On a donc eu, durant toute la compétition, l’impression d’assister à une nouvelle édition du documentaire à succès de 1998 Les Yeux dans les Bleus, en direct, cette fois. Des images de coulisses avidement scrutées par… les médias, qui doivent choisir entre la communication « officielle », très contrôlée et très cadrée, et ces instants de vie quotidienne.
Les scènes de liesse dans les vestiaires après la victoire contre la Croatie, diffusées par les joueurs sur Snapchat ou Instagram, ont ainsi été reprises telles quelles par des télévisions nationales dimanche 15 juillet au soir. Avec des moments particulièrement étonnants ; on a ainsi pu voir Emmanuel Macron effectuer un « dab » (mouvement de victoire popularisé par des sportifs américains et des rappeurs), à l’invitation de Benjamin Mendy, qui filmait la scène en direct.
Changement d’époque
L’époque a bien changé depuis le Mondial brésilien de 2014 – quatre ans seulement après la débâcle de Knysna, en Afrique du sud –, quand le sélectionneur déconseillait à ses joueurs de publier des messages sur Facebook ou sur Twitter. En 2018, les règles étaient simples : aucune interdiction, mais « pas de portable à table, ni dans le vestiaire, lors des entraînements ou avant les matchs », détaillait Guy Stephan, l’entraîneur adjoint des Bleus, à France Télévisions.
L’âge des joueurs de cette sélection, qui ont grandi avec les réseaux sociaux et sont quasiment aussi à l’aise dans cet environnement que sur le terrain, semble avoir fait le reste. A leurs supporteurs, les Bleus se sont adressés en utilisant les codes et les usages de réseaux qu’ils pratiquent réellement au quotidien, avec leurs proches.
Stickers, clins d’œil, jeux de mots, blagues potaches, photos marquantes, tout dans leurs messages respirait le naturel. A côté, les messages publiés par la Fédération française de football (FFF) et les comptes officiels de l’équipe de France étaient plus institutionnels… et complémentaires. Quand le compte de la FFF diffuse une interview classique de son président après la victoire, Paul Pogba, 25 ans, publie une photo de lui faisant un dab, la coupe entre les mains.

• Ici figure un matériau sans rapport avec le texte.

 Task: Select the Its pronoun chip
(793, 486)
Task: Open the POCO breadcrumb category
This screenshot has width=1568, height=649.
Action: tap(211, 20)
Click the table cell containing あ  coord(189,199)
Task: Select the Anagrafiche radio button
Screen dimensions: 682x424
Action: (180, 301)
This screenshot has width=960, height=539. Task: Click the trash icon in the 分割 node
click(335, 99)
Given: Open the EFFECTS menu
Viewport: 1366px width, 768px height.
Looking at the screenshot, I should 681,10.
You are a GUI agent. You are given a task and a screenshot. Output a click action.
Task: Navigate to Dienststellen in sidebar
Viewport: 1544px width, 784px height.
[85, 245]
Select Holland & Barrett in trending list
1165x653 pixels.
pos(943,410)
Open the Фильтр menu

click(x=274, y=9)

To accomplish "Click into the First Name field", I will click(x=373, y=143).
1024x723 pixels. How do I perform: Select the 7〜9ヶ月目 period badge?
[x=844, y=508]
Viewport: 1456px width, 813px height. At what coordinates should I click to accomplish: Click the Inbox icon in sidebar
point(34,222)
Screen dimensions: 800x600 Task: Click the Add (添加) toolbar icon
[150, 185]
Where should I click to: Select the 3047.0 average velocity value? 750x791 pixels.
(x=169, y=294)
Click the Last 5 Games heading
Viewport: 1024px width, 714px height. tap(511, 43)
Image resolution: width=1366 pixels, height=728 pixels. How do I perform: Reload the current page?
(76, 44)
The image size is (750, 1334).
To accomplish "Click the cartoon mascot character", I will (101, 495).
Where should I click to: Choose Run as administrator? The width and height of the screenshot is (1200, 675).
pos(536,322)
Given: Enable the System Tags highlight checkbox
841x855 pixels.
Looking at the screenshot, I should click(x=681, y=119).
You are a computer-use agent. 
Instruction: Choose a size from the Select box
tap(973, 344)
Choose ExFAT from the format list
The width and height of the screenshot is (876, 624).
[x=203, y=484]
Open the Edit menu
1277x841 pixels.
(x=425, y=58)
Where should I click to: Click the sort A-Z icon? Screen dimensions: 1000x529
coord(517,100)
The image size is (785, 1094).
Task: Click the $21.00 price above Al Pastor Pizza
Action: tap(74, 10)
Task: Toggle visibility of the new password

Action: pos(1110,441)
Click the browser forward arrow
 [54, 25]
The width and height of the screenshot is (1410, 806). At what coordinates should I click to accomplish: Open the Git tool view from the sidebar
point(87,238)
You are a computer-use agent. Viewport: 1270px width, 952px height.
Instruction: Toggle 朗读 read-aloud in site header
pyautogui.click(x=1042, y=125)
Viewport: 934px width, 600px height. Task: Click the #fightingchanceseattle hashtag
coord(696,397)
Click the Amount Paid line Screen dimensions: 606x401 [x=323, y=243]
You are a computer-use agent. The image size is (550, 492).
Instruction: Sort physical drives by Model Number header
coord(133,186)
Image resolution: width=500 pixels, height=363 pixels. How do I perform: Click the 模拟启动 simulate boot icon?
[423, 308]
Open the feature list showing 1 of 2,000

Mais la généralisation des réseaux sociaux a aussi changé la vie quotidienne des joueurs durant la compétition. Quand, en 1998, l’équipe de France a vécu les phases finales du tournoi largement coupée du reste du pays, celle de 2018 avait accès, en temps réel, aux encouragements de ses supporteurs.
Un groupe sans faux-semblant
L’équipe a ainsi pu entonner un chant à la gloire de Benjamin Pavard, imaginé par des supporteurs après le match contre l’Argentine, et qui est arrivé jusqu’aux Bleus via les réseaux sociaux. Ou encore prendre conscience de l’ampleur du rassemblement sur les Champs-Elysées dès le soir de la victoire face à la Belgique.
Résultat, l’équipe de France a donné, durant toute la compétition, l’impression de former un groupe sans faux-semblant, qui se comportait de la même manière en ligne et hors ligne. Une adéquation incarnée, d’une certaine manière, par Antoine Griezmann : après son penalty réussi contre l’Argentine, l’attaquant de 27 ans a exécuté sur le terrain une petite danse de la victoire empruntée au jeu vidéo en ligne à succès Fortnite, dont il est passionné, plébiscité par des millions d’adolescents et de jeunes adultes en France. Un clin d’œil générationnel, mais aussi le signal que le joueur (de l’équipe de France) est aussi un joueur (de jeux vidéo) comme les autres.